When this naming system was proposed in 2004, it was misinterpreted by some alumni to reflect a change in the official name of the university. A minor scandal ensued, insinuating that the change was intended to "distance" the university from its historic association with Southern culture.
The Sewanee campus overlooks the Tennessee Valley, consisting of 13,000 acres on the Cumberland Plateau. It includes many buildings constructed of various materials faced with local stone, most done in the Gothic style. In September 2011 it was named by Travel + Leisure as one of the most beautiful college campuses in the United States.
- All Saints' Chapel was originally designed by Ralph Adams Cram and began construction in 1904 (replacing the smaller, wooden St. Augustine's Chapel which stood nearby), but the Panic of 1907 left the university without the funds to complete it. It was completed in 1959 to a design by Vice Chancellor Edward McCrady. McCrady was also responsible for the connection of the buildings of the original quadrangle with cloisters. During his tenure as vice chancellor, the Jesse Ball duPont Library was constructed. Dr. McCrady was determined to fill the plain windows of All Saints' Chapel with stained glass, though many remained without for several years. After his death, a new stained glass window, which includes his image, was dedicated in his memory. The final window was installed in 2004, nearly 100 years after construction began on the chapel.
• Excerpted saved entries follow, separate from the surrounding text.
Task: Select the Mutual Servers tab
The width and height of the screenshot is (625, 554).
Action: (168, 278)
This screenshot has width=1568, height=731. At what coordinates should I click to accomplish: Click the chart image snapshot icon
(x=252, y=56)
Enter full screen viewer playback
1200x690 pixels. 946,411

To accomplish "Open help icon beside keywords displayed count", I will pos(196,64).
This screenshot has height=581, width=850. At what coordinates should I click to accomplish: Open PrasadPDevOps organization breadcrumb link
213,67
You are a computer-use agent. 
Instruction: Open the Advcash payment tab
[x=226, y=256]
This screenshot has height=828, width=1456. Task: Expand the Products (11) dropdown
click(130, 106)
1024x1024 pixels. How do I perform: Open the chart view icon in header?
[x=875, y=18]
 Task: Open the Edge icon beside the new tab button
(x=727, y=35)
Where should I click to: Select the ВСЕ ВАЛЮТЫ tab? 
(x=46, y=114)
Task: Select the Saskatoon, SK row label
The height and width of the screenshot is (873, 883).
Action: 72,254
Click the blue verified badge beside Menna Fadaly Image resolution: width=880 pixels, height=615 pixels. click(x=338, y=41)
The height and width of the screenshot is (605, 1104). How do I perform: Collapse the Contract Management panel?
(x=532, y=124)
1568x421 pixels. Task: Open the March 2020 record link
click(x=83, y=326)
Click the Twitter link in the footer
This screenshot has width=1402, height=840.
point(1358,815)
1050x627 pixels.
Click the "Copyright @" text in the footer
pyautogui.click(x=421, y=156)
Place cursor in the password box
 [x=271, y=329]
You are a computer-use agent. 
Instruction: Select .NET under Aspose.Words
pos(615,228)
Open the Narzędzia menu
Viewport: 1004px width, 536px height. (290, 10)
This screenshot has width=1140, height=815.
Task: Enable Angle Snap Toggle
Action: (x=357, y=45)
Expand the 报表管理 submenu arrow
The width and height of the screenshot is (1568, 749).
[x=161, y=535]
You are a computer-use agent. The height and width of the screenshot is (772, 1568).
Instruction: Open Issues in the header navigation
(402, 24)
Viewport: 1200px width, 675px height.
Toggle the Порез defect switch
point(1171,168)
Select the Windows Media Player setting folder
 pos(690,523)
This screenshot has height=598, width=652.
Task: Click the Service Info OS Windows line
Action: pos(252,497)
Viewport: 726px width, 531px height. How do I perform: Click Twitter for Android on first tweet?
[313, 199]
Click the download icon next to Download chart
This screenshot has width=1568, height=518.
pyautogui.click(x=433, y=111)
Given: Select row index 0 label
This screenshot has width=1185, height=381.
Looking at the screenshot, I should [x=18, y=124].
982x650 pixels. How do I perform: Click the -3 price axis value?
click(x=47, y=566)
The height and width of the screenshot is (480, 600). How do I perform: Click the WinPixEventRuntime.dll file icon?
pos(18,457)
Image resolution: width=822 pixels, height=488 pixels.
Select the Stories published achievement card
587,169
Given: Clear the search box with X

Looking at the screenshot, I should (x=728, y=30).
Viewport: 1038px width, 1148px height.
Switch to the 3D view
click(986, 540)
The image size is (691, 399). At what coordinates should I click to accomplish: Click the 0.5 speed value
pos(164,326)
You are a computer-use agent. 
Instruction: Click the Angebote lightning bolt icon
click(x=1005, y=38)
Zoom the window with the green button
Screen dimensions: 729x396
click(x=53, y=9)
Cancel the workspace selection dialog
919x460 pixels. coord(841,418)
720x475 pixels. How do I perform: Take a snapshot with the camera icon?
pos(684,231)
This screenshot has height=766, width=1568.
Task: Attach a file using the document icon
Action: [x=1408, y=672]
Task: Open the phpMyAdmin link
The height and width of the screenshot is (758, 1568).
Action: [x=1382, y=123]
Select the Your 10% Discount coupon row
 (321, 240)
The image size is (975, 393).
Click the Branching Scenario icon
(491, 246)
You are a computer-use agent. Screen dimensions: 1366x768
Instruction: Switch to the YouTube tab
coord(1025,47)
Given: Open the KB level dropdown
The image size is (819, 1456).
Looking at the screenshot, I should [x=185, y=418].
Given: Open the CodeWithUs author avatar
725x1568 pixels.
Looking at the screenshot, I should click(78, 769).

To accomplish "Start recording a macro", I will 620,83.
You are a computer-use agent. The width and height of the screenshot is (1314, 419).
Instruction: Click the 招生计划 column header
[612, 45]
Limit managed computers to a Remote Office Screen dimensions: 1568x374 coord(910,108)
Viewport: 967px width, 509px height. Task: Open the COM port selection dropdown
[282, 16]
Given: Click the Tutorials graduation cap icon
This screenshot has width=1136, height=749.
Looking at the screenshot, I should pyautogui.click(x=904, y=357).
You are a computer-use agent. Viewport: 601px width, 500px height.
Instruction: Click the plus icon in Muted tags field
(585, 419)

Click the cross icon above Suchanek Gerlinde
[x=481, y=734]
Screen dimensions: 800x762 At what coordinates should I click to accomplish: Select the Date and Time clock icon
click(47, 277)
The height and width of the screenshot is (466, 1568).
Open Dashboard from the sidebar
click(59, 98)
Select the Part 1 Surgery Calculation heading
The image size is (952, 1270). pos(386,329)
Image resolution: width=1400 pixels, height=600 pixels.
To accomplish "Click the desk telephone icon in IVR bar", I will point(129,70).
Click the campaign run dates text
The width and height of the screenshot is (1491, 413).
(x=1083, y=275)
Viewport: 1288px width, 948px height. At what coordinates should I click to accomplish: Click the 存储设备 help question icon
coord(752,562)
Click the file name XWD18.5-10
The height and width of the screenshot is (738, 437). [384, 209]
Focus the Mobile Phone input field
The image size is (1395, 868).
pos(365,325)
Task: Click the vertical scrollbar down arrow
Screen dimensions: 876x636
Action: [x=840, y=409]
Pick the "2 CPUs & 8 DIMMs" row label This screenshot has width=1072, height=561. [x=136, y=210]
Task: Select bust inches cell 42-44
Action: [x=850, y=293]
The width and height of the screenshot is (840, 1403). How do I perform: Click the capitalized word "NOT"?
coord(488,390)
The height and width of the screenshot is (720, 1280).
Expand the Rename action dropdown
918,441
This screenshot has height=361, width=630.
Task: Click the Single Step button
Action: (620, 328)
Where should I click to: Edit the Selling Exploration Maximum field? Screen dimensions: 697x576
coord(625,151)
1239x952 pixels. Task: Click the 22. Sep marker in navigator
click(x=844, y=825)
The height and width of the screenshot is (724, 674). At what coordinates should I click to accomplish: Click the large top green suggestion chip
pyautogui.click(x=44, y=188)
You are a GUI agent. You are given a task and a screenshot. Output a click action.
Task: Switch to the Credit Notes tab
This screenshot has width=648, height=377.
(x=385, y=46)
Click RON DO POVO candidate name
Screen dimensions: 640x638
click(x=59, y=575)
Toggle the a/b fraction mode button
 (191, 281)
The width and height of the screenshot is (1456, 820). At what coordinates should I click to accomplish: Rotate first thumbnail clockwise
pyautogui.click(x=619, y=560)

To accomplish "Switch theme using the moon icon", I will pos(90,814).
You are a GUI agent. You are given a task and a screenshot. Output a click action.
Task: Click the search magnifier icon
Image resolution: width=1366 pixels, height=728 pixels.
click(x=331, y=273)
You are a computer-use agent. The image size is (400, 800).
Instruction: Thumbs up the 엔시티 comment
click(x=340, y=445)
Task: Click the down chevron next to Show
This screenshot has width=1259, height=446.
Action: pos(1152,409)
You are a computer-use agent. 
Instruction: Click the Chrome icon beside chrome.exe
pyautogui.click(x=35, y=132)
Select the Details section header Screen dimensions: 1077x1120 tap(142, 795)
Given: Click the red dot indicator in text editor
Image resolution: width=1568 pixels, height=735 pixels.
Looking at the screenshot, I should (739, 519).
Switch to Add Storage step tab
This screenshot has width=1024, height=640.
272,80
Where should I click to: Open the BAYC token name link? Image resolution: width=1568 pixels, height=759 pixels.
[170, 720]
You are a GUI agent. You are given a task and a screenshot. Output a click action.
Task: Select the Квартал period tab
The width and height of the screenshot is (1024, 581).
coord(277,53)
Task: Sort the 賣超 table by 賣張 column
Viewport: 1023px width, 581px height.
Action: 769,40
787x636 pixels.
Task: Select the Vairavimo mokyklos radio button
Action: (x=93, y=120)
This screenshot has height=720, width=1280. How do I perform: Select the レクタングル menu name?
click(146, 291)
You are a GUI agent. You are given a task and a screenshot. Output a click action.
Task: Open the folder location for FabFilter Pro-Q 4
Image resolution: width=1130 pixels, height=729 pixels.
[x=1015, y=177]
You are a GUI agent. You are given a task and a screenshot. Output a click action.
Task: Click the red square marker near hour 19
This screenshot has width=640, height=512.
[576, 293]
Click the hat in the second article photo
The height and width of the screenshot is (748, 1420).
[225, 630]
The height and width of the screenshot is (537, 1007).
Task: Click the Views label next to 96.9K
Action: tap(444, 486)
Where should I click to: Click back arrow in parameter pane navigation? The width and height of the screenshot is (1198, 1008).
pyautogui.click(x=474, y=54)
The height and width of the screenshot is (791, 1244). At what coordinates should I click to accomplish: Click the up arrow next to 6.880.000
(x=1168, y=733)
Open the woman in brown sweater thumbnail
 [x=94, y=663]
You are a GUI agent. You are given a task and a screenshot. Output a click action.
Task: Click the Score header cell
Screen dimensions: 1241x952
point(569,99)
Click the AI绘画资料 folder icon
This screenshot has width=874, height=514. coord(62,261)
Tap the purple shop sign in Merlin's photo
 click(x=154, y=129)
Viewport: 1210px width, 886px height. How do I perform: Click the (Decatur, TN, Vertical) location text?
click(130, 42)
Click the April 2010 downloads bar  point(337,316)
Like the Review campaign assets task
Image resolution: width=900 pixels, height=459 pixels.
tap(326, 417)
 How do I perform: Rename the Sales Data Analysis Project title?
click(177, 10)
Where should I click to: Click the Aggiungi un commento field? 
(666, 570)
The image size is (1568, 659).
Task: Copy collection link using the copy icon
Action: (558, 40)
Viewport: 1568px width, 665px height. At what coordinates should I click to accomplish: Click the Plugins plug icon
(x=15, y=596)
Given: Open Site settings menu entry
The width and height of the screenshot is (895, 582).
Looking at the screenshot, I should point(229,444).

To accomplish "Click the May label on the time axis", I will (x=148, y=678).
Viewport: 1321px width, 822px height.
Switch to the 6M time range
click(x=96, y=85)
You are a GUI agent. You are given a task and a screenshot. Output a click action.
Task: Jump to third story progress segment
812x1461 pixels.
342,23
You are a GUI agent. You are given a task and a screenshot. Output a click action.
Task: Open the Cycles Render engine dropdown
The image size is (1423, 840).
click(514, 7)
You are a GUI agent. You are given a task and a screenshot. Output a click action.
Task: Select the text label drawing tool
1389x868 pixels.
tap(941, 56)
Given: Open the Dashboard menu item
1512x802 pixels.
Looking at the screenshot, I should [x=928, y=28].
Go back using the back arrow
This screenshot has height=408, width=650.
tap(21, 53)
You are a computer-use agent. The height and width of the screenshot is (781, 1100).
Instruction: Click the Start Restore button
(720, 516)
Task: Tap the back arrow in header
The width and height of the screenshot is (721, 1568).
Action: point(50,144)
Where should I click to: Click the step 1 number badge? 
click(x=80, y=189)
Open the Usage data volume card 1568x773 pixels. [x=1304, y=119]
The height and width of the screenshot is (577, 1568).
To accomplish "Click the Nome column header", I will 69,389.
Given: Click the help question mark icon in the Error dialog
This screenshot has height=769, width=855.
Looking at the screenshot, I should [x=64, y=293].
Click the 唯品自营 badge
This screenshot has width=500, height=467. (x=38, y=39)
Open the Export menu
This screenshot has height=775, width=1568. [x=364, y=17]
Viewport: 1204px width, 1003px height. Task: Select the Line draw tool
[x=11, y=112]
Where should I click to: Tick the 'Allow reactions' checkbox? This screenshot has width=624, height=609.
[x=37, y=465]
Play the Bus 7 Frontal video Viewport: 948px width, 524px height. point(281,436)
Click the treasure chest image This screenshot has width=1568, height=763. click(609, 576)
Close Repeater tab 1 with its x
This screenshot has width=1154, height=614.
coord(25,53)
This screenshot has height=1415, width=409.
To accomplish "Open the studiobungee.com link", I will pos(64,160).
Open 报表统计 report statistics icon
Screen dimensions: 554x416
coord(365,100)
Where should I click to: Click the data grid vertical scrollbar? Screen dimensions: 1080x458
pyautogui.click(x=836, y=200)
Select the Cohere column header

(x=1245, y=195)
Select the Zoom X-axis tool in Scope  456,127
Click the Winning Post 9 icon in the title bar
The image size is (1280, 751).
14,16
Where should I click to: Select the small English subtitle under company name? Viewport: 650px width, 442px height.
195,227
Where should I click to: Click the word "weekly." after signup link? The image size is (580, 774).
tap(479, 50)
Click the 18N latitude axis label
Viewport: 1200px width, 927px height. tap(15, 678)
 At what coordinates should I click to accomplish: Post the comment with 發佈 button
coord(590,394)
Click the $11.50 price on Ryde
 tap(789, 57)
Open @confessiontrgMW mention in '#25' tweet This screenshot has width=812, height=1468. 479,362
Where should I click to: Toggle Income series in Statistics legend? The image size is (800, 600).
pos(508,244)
- St. Luke's Chapel is one of three chapels on the campus (All-Saints, Chapel of The Apostles, St. Luke's). St. Luke's is located next to St. Luke's Hall which formerly housed the School of Theology. The Chapel itself is used in various capacities over the academic year, including hosting services in the Taize style of worship.
- The Fowler Center is located on Texas Avenue and is the recreation center for The University of the South. It houses swimming pools, basketball courts, a running track and weight rooms and group exercise rooms. Many of the trophies from Sewanee's athletic history are also located in this building.
- Bishop's Commons is located near the Dupont Library and serves as The Student Union building. The Sewanee Outing Program is housed there along with The Student Post office, commonly referred to as "The SPO". The Tiger Bay Pub is also located in this building.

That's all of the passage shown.